Celebrating the Life of Martin Boerner, Sr.
My great-grandfather, Martin Boerner, Sr. was born on this day, 9 Feb 1866, in Gaulsheim, Mainz-Bingen, Rheinland-Pfalz, Germany. He was the youngest of Adam and Anna Mariae (Janz) Boerner’s seven children.
As a young man he was in the “Kaiser’s Army” and did not like the direction the Kaiser was taking Germany, so he followed his brother to the United States. According to the 1900 U.S. Census, his brother, “Bartel” (Bartholomaus) came to Kaukauna, Wisconsin in 1886. Martin left his wife and three young sons in Gaulsheim and sailed on the Southwark, arriving at Ellis Island on 1 Dec. 1897.
He expected to work with Bartel at the Badger Paper Mill but the mill burned so they went up to Niagara, WI to work at the Kimberly-Clark paper mill. Bartel returned to Kaukauna but Martin made his home in Niagara, continuing to work at Kimberly-Clark. A family story tells of Martin being among the first employees of K-C in Niagara to receive a pension when he retired–a sum of $25 per month.
In 1899, his wife Katharine and their three sons immigrated to the United States. Young Karl died at Ellis Island but the other two boys survived. The family lived in one of the homes “behind the mill” and had four more children.
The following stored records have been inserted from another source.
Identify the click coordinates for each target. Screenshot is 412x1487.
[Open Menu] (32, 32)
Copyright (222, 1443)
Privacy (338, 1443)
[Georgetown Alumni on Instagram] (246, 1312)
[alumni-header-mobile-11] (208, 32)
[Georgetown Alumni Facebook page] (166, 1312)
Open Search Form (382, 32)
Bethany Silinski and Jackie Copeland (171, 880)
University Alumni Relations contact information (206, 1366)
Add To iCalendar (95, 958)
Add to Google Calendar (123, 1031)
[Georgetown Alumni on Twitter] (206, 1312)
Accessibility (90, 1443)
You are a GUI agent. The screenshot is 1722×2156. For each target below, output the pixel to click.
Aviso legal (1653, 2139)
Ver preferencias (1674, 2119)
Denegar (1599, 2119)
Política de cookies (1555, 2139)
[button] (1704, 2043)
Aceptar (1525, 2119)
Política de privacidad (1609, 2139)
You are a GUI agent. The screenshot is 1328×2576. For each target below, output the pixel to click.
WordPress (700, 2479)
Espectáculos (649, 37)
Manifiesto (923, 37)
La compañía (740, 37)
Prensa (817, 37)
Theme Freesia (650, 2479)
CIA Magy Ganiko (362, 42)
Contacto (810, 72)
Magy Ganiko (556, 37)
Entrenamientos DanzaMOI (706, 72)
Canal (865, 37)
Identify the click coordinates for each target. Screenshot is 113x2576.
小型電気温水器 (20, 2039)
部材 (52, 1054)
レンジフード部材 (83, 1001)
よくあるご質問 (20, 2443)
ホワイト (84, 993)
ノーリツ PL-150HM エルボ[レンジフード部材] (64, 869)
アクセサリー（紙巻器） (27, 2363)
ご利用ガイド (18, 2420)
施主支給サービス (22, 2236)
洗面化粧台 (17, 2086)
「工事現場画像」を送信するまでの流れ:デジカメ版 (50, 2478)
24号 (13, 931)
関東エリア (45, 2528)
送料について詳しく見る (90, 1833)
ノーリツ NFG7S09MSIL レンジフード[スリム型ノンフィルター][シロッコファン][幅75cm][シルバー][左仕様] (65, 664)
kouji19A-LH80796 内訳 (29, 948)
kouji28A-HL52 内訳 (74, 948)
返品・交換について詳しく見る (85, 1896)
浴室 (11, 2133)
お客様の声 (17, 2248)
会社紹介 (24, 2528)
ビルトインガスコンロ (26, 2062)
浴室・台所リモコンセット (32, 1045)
Katharine died when she was only 45 when surgeons cut another organ while doing an appendectomy on her and she bled to death, leaving three young children at home for Martin to raise on his own. He did not remarry, but when his youngest daughter, Anna Marie, married Oscar Aderman, they bought the house from Martin and he lived with them for the rest of his life; Oscar and Ann and their sons lived upstairs and Martin continued to live on the ground floor.
Martin was a faithful Roman Catholic and made a big impact on his young grandsons. He is remembered for making apple cider each fall, for his strong work ethic, and his straight, deliberate, “military” stride. He lived well until his death in 1944 at the age of 78.